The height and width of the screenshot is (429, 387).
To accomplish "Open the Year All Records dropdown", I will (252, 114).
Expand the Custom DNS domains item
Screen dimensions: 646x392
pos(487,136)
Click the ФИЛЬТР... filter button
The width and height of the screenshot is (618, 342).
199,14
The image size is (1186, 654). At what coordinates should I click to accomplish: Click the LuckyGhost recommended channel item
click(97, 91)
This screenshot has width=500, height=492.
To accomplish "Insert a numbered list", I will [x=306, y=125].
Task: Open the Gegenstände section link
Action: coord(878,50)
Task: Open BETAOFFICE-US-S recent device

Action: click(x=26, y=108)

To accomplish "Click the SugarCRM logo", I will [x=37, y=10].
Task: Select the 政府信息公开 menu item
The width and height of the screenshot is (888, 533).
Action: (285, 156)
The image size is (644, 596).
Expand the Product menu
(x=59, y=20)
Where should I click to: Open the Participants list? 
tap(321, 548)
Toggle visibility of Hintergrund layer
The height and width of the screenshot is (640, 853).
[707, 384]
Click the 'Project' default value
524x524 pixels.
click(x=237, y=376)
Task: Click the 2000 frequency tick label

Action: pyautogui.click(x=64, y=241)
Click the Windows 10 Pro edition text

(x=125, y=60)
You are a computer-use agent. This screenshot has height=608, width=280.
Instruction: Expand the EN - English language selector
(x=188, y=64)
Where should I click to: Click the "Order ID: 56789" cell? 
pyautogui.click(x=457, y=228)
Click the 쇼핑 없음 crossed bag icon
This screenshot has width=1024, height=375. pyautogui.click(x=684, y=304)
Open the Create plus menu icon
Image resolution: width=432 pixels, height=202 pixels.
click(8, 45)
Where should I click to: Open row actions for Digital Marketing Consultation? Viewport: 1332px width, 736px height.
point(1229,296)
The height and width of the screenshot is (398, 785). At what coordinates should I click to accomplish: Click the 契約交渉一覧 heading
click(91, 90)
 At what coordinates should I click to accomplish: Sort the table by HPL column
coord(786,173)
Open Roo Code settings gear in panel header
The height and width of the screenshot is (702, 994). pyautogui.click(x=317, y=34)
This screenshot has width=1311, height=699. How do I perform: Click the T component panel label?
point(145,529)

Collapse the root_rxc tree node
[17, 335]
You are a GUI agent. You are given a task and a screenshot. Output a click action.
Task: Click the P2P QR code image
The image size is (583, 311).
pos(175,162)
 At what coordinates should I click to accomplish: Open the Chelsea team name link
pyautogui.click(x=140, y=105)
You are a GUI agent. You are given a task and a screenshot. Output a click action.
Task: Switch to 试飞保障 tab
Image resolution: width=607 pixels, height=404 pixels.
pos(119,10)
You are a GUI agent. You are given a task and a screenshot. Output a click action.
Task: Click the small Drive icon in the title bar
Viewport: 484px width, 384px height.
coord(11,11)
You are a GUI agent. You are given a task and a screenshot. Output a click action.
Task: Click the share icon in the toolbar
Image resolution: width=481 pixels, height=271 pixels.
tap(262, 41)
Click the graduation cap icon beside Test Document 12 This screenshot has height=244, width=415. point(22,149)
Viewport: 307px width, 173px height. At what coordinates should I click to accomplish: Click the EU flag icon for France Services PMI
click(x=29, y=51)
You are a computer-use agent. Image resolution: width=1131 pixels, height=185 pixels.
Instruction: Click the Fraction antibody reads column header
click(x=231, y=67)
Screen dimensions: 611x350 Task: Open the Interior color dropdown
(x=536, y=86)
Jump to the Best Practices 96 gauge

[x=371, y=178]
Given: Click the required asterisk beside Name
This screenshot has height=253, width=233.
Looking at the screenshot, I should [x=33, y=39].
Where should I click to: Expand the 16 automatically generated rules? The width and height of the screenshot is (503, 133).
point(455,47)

++++

> _Your instructions_: Copy every line of the records word for word.

> _Solution_:
The height and width of the screenshot is (429, 387).
To accomplish "Open the Year All Records dropdown", I will (252, 114).
Expand the Custom DNS domains item
Screen dimensions: 646x392
pos(487,136)
Click the ФИЛЬТР... filter button
The width and height of the screenshot is (618, 342).
199,14
The image size is (1186, 654). At what coordinates should I click to accomplish: Click the LuckyGhost recommended channel item
click(97, 91)
This screenshot has width=500, height=492.
To accomplish "Insert a numbered list", I will [x=306, y=125].
Task: Open the Gegenstände section link
Action: coord(878,50)
Task: Open BETAOFFICE-US-S recent device

Action: click(x=26, y=108)

To accomplish "Click the SugarCRM logo", I will [x=37, y=10].
Task: Select the 政府信息公开 menu item
The width and height of the screenshot is (888, 533).
Action: (285, 156)
The image size is (644, 596).
Expand the Product menu
(x=59, y=20)
Where should I click to: Open the Participants list? 
tap(321, 548)
Toggle visibility of Hintergrund layer
The height and width of the screenshot is (640, 853).
[707, 384]
Click the 'Project' default value
524x524 pixels.
click(x=237, y=376)
Task: Click the 2000 frequency tick label

Action: pyautogui.click(x=64, y=241)
Click the Windows 10 Pro edition text

(x=125, y=60)
You are a computer-use agent. This screenshot has height=608, width=280.
Instruction: Expand the EN - English language selector
(x=188, y=64)
Where should I click to: Click the "Order ID: 56789" cell? 
pyautogui.click(x=457, y=228)
Click the 쇼핑 없음 crossed bag icon
This screenshot has width=1024, height=375. pyautogui.click(x=684, y=304)
Open the Create plus menu icon
Image resolution: width=432 pixels, height=202 pixels.
click(8, 45)
Where should I click to: Open row actions for Digital Marketing Consultation? Viewport: 1332px width, 736px height.
point(1229,296)
The height and width of the screenshot is (398, 785). At what coordinates should I click to accomplish: Click the 契約交渉一覧 heading
click(91, 90)
 At what coordinates should I click to accomplish: Sort the table by HPL column
coord(786,173)
Open Roo Code settings gear in panel header
The height and width of the screenshot is (702, 994). pyautogui.click(x=317, y=34)
This screenshot has width=1311, height=699. How do I perform: Click the T component panel label?
point(145,529)

Collapse the root_rxc tree node
[17, 335]
You are a GUI agent. You are given a task and a screenshot. Output a click action.
Task: Click the P2P QR code image
The image size is (583, 311).
pos(175,162)
 At what coordinates should I click to accomplish: Open the Chelsea team name link
pyautogui.click(x=140, y=105)
You are a GUI agent. You are given a task and a screenshot. Output a click action.
Task: Switch to 试飞保障 tab
Image resolution: width=607 pixels, height=404 pixels.
pos(119,10)
You are a GUI agent. You are given a task and a screenshot. Output a click action.
Task: Click the small Drive icon in the title bar
Viewport: 484px width, 384px height.
coord(11,11)
You are a GUI agent. You are given a task and a screenshot. Output a click action.
Task: Click the share icon in the toolbar
Image resolution: width=481 pixels, height=271 pixels.
tap(262, 41)
Click the graduation cap icon beside Test Document 12 This screenshot has height=244, width=415. point(22,149)
Viewport: 307px width, 173px height. At what coordinates should I click to accomplish: Click the EU flag icon for France Services PMI
click(x=29, y=51)
You are a computer-use agent. Image resolution: width=1131 pixels, height=185 pixels.
Instruction: Click the Fraction antibody reads column header
click(x=231, y=67)
Screen dimensions: 611x350 Task: Open the Interior color dropdown
(x=536, y=86)
Jump to the Best Practices 96 gauge

[x=371, y=178]
Given: Click the required asterisk beside Name
This screenshot has height=253, width=233.
Looking at the screenshot, I should [x=33, y=39].
Where should I click to: Expand the 16 automatically generated rules? The width and height of the screenshot is (503, 133).
point(455,47)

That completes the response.